Aquarius
- Players: 2–5
- Setup time: 2 minutes
- Playing time: 20–30 minutes
- Chance: Some
- Age range: First Edition: 5 and up Second Edition: 6 and up, with special "preschooler" rules for ages 3-6
- Skills: Strategy

= Aquarius (game) =

Aquarius is a card game created by Andrew Looney and published by Looney Labs. The game play has some similarity to the game of dominoes. The card design and feel of the game is influenced by the Hippie movement and the art of Peter Max. The game has been released in two editions. The First Edition deck contained 5 Goal cards, 15 Action cards and 40 Element cards. The current Second Edition deck has 5 Goal cards, 18 Action cards, 55 Element cards and 1 "Wild" card.

==Rules and gameplay==
Each player is dealt a hand of three cards, plus one of five Goal cards, depicting one of the five elements; Earth, Air, Fire, Water or Space (called "Ether" in the First Edition). Then one card is placed face up on the table to start the layout. The player with the longest hair goes first. The objective is to connect seven cards with your goal element. The goal cards are kept secret during the game play, so you must bluff and block the other players in order to win.

On your turn, you draw a card, then play a card next to one of the other cards in the layout in a standard grid-style format. You can only play a card if one or more elements on the new card touches the matching element on adjacent (not diagonal) cards.

The Element cards have one, two or four of the five elements displayed on them. In the First Edition game, the elements were laid out only in vertical or horizontal blocks. The Second Edition added 15 new two-Element cards with the blocks aligned diagonally (corner-to-corner).

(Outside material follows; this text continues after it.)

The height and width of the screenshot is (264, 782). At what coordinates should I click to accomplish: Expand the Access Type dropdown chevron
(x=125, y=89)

Other cards in the deck allow you to swap Goals, or alter the layout in some way. These cards are known as "Action Cards". In the First Edition Game, there were 3 each of 5 different types of Action Cards:

- Trade Goals: This card allows you to switch Goal cards with the player of your choice.
- Shuffle Goals: This card allows you to gather up all of the goal cards, including those not in play, and deal a new one to each player.
- Trade Hands: This card allows you to swap hands with the player of your choice.
- Zap A Card: Select a card in play on the table, pick it up and place it in your hand. (When you use this card you are allowed to have 4 cards in your hand rather than the customary 3.)
- Move A Card: Select a card in play on the table and move it to a new legal location.

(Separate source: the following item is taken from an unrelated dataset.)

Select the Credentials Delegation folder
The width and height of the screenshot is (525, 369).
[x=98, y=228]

In the Second Edition, Shuffle Goals has been replaced by two new Action types (again, 3 of each in the deck):

- Rotate Goals: Players pass their Goal cards one player over in the direction chosen by the player playing the card.
- Shuffle Hands: The player playing the card gathers all the cards in the players' hands, shuffles them and redeals them evenly, starting with themselves.

Also in the Second Edition, special simplified "Preschooler" variant rules have been included at three levels of play:
- Elemental Connections: for ages 3–4; no Goal or Action cards used; last player to legally play a card wins.
- Basic Aquarius: for ages 5–6; no Action Cards used; play otherwise regular with suggested rule that anyone under age 7 need only match as many Element cards as their age.
- Single-Action/Reduced-Action Aquarius: for ages 6 and up; use only one type of Action card to start (Trade Goals is suggested); once players are familiar with that Action, future games gradually add additional Actions until all Action cards are in play.

==Expansions==
Looney Labs has produced only one promo card for Aquarius, the Wild card. It behaves like a single panel card of all five elements at once. The Wild card was originally only available as part of the now out-of-print Nanoblanks expansion for Nanofictionary. The Second Edition game includes one Wild card in the regular set.

==Variants==
Looney Labs has also licensed the Aquarius format to Covenant Communications, Inc. to produce a Mormon-themed version of the game called Search, Ponder & Play! Based on the First Edition of Aquarius, the five Elements in the regular game have been replaced with 5 photos representing Mormon concepts: the Old Testament, the New Testament, the Pearl of Great Price, Doctrine & Covenants, and the Book of Mormon. In addition, the 5 actions have been renamed (in order listed above) Swap, Stir, Shake, Fetch & Flip. The only major change to gameplay is the inclusion of a score pad and rules instructing the players to keep score through multiple rounds until someone wins with one of each of the five victory elements. The game is available through both Looney Labs' online store and through Covenant Communications' own site.